前はママさんとかリンナちゃんもお迎えに出てきたのに、どうしちゃったのかな。今も家の中にはいるはずなんだけど。
「──はぁ」
何だかパパさんは元気がない。しかたないなぁ。
ボクはパパさんの顔をじっと見てから、リードをくわえてみせた。
「お、何だシロ、お散歩に行きたいのか?
──もう、俺の相手をしてくれるのはシロだけだなぁ」
パパさんが何を言ってるのかはわからないけど。
それより、早くリード外してってば。
パパさんを引っ張って、夜の町を歩く。行き先はもちろん近所の公園だ。
あそこには柵でかこまれた広場があって、その中ならリードなしで走り回っても大丈夫なんだ。
もう夜なので、他の犬はいない。
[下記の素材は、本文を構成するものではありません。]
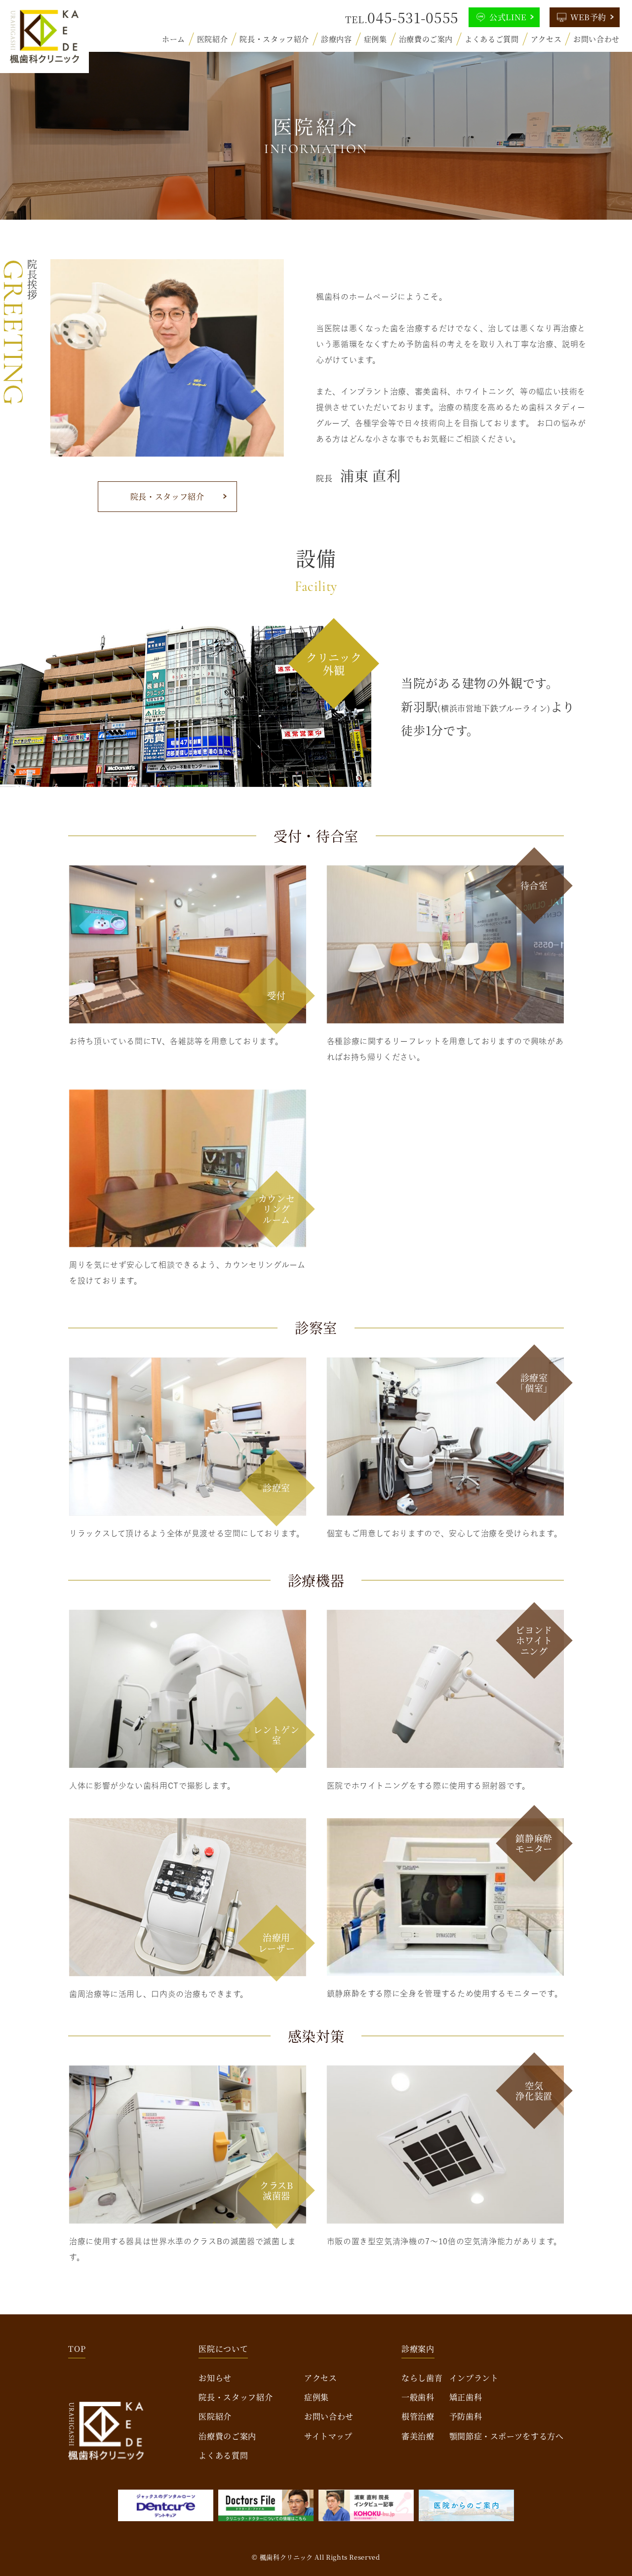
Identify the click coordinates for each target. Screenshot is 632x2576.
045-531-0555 (413, 17)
ボクは心ゆくまで運動を楽しんでから、ベンチにぽつんと座るパパさんのところに戻った。
「おお、ずいぶんはしゃいでたな、シロ。やっぱり普段の散歩が足りてないのかな。
──リンナがお前を拾ってきた時、『ぜったい毎日お散歩させるから!』って言うから許してやったのに、もう忘れちゃったんだろうなぁ」
せっかく散歩に来たのに、パパさんはやっぱり元気がない。
相変わらず、何を言ってるのかはわかんないけど。
「──なあ、シロ。年頃の娘って難しいな。
よく、『下着を一緒に洗濯されたくない』とか言われたって話は聞いてたけど、飯も一緒に食いたくないなんて、ひどくないか?
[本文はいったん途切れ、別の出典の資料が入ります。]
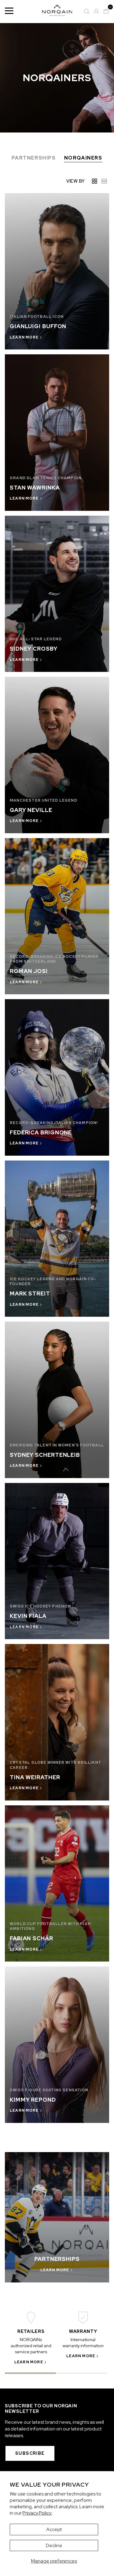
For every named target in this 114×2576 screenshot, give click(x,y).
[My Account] (96, 11)
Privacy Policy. (37, 2513)
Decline (54, 2545)
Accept (54, 2529)
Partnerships (34, 158)
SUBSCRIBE (30, 2453)
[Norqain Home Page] (57, 11)
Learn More (28, 2362)
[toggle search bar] (87, 11)
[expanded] (94, 181)
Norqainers (83, 158)
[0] (106, 11)
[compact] (104, 181)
ママもママだよ。『パパは家族のために頑張ってるんだから、そんなこと言うもんじゃありません』って叱ってくれたっていいじゃないか。
『せめてリンナの受験が終わるまでは外で晩ご飯食べて来て』って言うけど、小遣いもあんまり上げてくれなかったしさ」
さびしそうに言ったパパさんの目から、涙がぽろりこぼれた。
「家族には邪険にされて、頑張ってやっと建てた家で晩飯も食えないし──俺、何のために必死で働いてるんだろうなぁ……」
もう、しょうがないなぁ。お酒を飲んだ日のパパさんは、いつもこんな感じだ。さびしい気持ちになるくらいなら、お酒なんて飲まなきゃいいのに。
ほら、サービスしてあげるから元気出しなよ。お酒くさいから顔はイヤだけど、手くらいならペロペロしてあげるからさ。
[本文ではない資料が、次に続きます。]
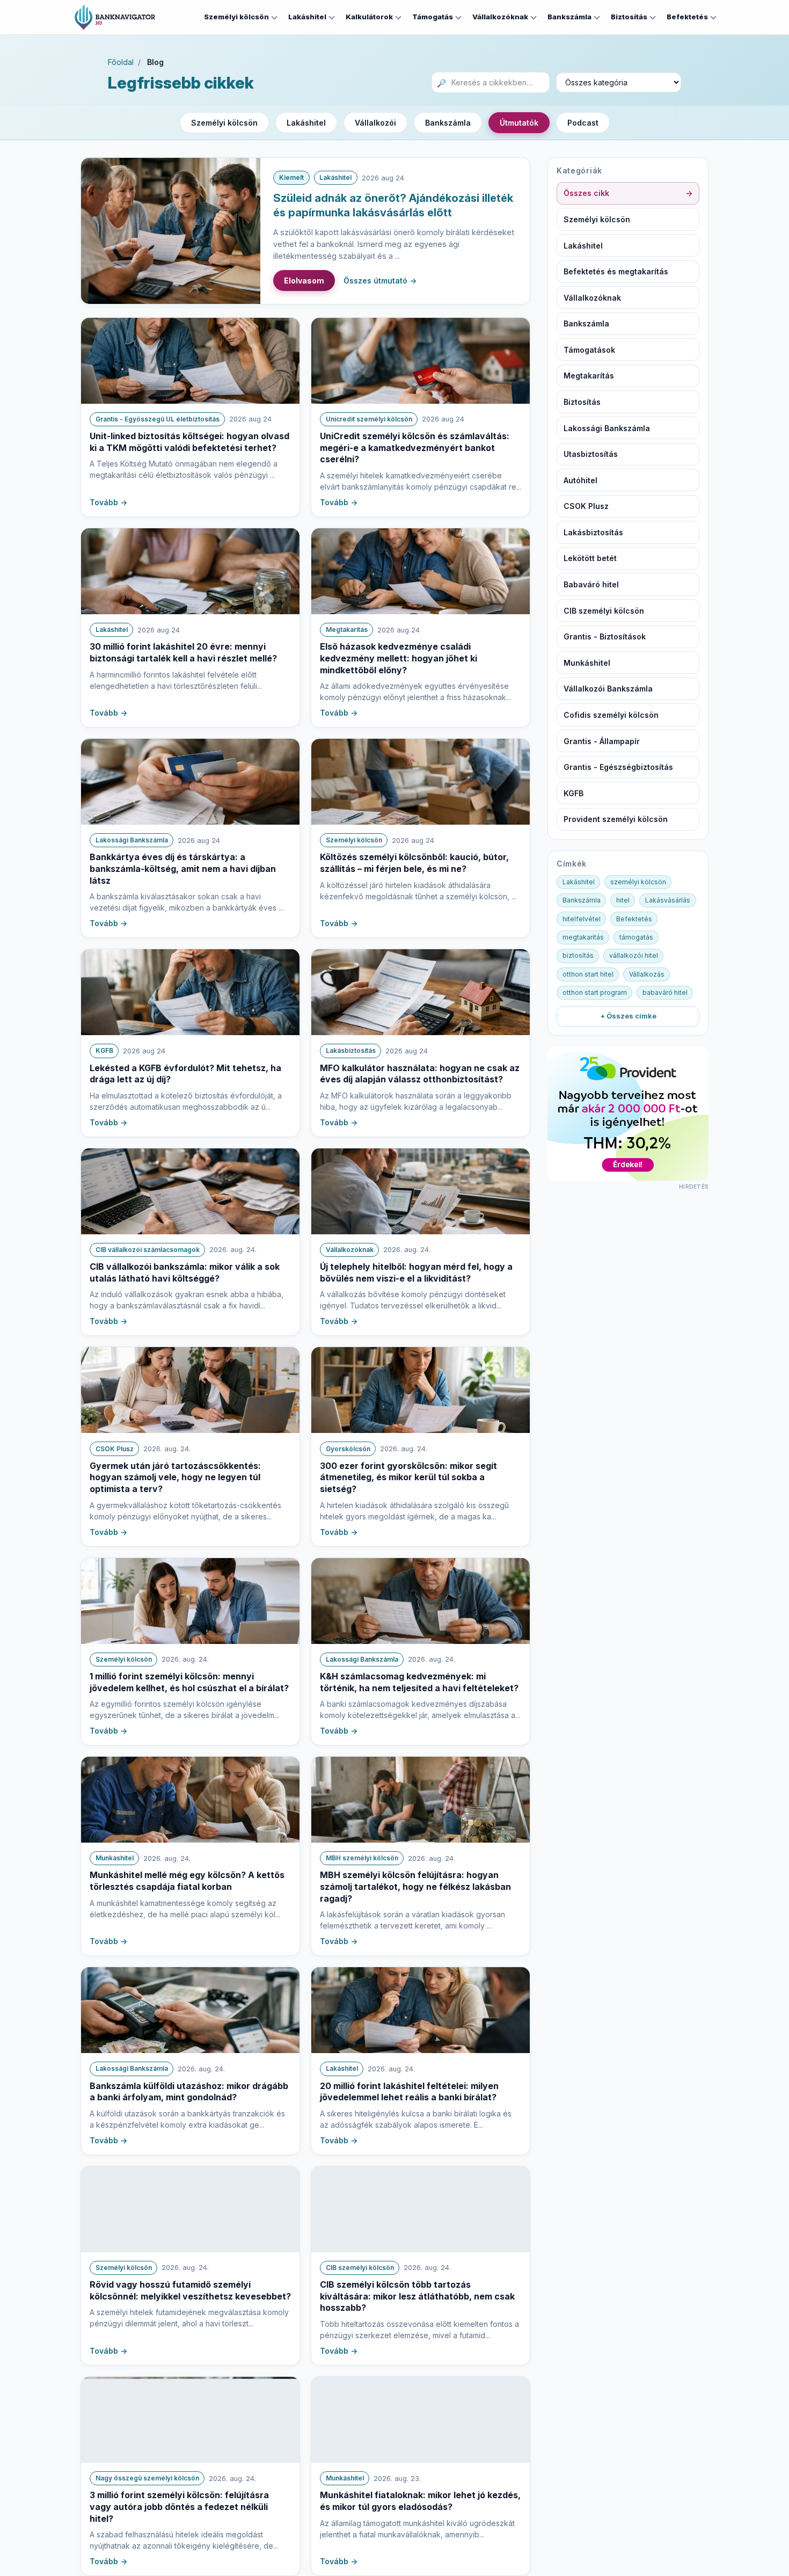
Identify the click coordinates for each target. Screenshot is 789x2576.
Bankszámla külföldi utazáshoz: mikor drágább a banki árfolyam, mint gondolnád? (189, 2091)
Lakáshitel (307, 16)
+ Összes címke (628, 1016)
「はは、なぐさめてくれるのか、シロ。お前だけだよ、俺の気持ちをわかってくれるのは」
そう言って、首筋をワシャワシャしてくれる。よし、喜んでくれたみたいだ。言葉は通じなくても、気持ちって伝わるんだな。
「さあ、そろそろリンナも部屋に戻っただろう。帰ろうか、シロ」
あまり遅くなると、逆にママさんの機嫌が悪くなることくらいはボクにもわかる。
そろそろパパさんを連れて帰ってあげないと。
──ウチの群れのボスはエサをくれるママさん。その次に偉いのは、ボクを拾ってくれたリンナちゃん。
あの二人がパパさんにあまりかまってあげないのは、他にやることがあるからなんだろう。
だから、一番下っぱのパパさんを励ましたり散歩に連れていってあげるのは、3番目に偉いボクの大事なお役目なんだよね。